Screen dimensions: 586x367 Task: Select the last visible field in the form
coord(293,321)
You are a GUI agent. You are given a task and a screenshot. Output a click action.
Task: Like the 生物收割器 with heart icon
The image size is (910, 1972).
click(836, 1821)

******

● Request: Please copy every line of the material above word for word.

● In response:
Screen dimensions: 586x367 Task: Select the last visible field in the form
coord(293,321)
You are a GUI agent. You are given a task and a screenshot. Output a click action.
Task: Like the 生物收割器 with heart icon
The image size is (910, 1972).
click(836, 1821)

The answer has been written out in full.